→ **EXTRAIT**
▼▼▼

Nuihau Laurey : Nous sommes dans une phase de transition, de reconversion de notre économie. La première étape nécessaire est celle que l’on a franchie avec la réforme fiscale. Elle nous permet de retrouver les ressources financières dont on manquait. Il s’agit de rembourser nos dettes, payer nos fournisseurs, payer les communes, assumer nos engagements et au passage d’éviter la faillite du Pays et sa mise sous tutelle.
La deuxième étape concerne la construction de la relance économique. Cela se fera dans les semaines qui viennent notamment à travers deux mesures.
D’abord avec une loi sur la concurrence (…) avec la création d’une autorité de régulation. Ce texte est attendu depuis des années ; on le proposera avant la fin du mois. Il s’agit de stimuler l’initiative privée en donnant les mêmes chances de se développer à tout le monde, dans tous les secteurs d’activité. Clairement, on est sur le chemin de la croissance : il nous fallait retrouver la ressource financière, éviter la faillite du Pays ; on doit maintenant stimuler l’initiative privée.
Parallèlement, à très court terme, nous demandons l’intervention de l’Etat par une avance de trésorerie de 6 milliards, pour payer rapidement les fournisseurs, les communes, rembourser nos emprunts. C’est de l’argent qui est destiné à aller dans le circuit économique et alléger la charge des entreprises.


Une nouvelle évaluation Standard & Poors est attendue pour novembre. Pour l’instant, la note BB+ est maintenue, quel est l’espoir d’amélioration ?

▲▲▲

Données de repérage de mots et d'éléments

▼▼▼

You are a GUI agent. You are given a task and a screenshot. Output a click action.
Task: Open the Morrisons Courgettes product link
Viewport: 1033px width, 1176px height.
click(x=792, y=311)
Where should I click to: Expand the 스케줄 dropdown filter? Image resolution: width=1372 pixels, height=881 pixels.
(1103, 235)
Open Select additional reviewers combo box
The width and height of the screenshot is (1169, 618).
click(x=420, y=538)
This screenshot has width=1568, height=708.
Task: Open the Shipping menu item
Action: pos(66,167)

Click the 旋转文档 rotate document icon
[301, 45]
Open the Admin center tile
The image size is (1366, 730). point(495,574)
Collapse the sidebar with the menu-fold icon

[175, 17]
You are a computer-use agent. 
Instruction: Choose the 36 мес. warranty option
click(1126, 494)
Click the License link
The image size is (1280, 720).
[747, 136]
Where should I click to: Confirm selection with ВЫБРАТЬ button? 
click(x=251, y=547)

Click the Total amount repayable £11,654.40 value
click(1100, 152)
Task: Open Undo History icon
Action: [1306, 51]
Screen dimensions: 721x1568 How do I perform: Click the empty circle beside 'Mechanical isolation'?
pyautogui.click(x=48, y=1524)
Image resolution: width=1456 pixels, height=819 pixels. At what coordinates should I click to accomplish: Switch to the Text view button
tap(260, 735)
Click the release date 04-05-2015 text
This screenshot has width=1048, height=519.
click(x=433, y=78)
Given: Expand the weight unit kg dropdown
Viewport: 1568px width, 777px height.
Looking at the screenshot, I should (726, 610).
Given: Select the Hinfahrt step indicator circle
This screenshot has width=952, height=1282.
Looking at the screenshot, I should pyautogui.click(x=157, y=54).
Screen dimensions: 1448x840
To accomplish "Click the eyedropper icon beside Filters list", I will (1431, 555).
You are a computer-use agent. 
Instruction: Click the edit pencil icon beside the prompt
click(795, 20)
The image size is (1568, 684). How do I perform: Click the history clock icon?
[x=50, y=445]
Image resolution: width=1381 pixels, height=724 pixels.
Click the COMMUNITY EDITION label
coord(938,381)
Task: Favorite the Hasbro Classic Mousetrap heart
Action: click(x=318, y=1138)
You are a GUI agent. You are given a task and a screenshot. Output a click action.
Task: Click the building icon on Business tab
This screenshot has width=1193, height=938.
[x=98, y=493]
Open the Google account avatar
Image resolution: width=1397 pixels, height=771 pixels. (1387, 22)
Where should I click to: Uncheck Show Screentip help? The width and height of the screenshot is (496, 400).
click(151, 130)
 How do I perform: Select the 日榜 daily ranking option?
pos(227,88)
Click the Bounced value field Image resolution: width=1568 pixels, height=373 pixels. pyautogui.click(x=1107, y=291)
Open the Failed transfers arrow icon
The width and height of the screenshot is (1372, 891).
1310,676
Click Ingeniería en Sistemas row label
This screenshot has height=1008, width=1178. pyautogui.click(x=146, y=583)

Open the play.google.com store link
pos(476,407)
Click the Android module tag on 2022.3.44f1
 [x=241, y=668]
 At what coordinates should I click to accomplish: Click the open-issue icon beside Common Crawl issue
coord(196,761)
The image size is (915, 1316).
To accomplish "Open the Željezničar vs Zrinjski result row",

▲▲▲

→ **CONSIGNE A**
Pouvez-vous reproduire fidèlement le passage de l'extrait sur la relance économique qui commence à "Parallèlement, à très" et se termine à "charge des entreprises." ?
→ **CONSIGNE B**
Pourriez-vous reprendre l'extrait sur la relance économique à l'endroit où il s'arrête et en poursuivre le fil ?
Ces entrées forment un matériau distinct, sans lien avec l'extrait sur la relance économique.

→ **RÉPONSE ATTENDUE A**
Parallèlement, à très court terme, nous demandons l’intervention de l’Etat par une avance de trésorerie de 6 milliards, pour payer rapidement les fournisseurs, les communes, rembourser nos emprunts. C’est de l’argent qui est destiné à aller dans le circuit économique et alléger la charge des entreprises.

→ **RÉPONSE ATTENDUE B**
N.L : Les commentaires faits en marge de la dernière évaluation S&P sont déjà très positifs. Pour le Pays l’enjeu d’une évaluation améliorée, dans un contexte où nous recherchons des partenaires financiers, est fondamental : nous donne-t-on où non de la crédibilité ? (…) Nous avons pu constater à Paris que tous nos interlocuteurs ont été rassurés par l’adoption de la réforme fiscale. (…) Nous ne sommes pas allés là-bas dans une logique de main tendue, mais pour redonner confiance à nos partenaires financiers dans l’action menée par le gouvernement. De ce point de vue, la notation S&P nous donne de la crédibilité : une meilleure note veut dire des taux d’intérêts plus bas, donc moins de dépenses pour le Pays. C’est ça l’enjeu concrètement.
Actuellement on est évalué BB+ ce qui nous place dans la catégorie spéculative. On souhaite accéder à la catégorie juste au-dessus, celle des investissements classiques : BBB-.


L’enjeu, est-ce aussi le marché obligataire ?

N.L : Oui, car il donne accès à des taux d’intérêts plus bas mais aussi, en termes d’appels de fonds, à un volume disponible 5 à 10 fois plus important. Les compagnies d’assurances, les fonds de pension, ne placent pas leur argent dans du spéculatif. (…) Le Pays doit sortir d’une spirale de financement à courts termes et accéder à des programmes pluriannuels – 3 ans, 4 ans, 5 ans. Nous devons avoir la certitude de financer nos investissements sur toute une mandature, aux taux les meilleurs, c'est-à-dire au taux du marché. Et surtout, en termes de flexibilité être en capacité de mobiliser des fonds au besoin, avec une optimisation dans la gestion de la dette : on ne mobilise pas, on ne paye pas d’intérêt.

De quel volant financier le Pays souhaiterait-il disposer sur la mandature ?

N.L : Compte tenu de notre volonté de relancer la commande publique, il me semble que, sur les deux-trois exercices qui viennent, 15 milliards de financements disponibles chaque année est raisonnable.
Il faut considérer aussi que, compte tenu de la réforme fiscale le Pays dispose de financements supplémentaires. Deuxième chose, les grands projets comme le Mahana Beach, Ainapare en centre-ville et le projet de Mamao, sont des partenariats public-privé.


Une note qui n’évoluerait pas en novembre hypothèquerait-elle tous ces espoirs ?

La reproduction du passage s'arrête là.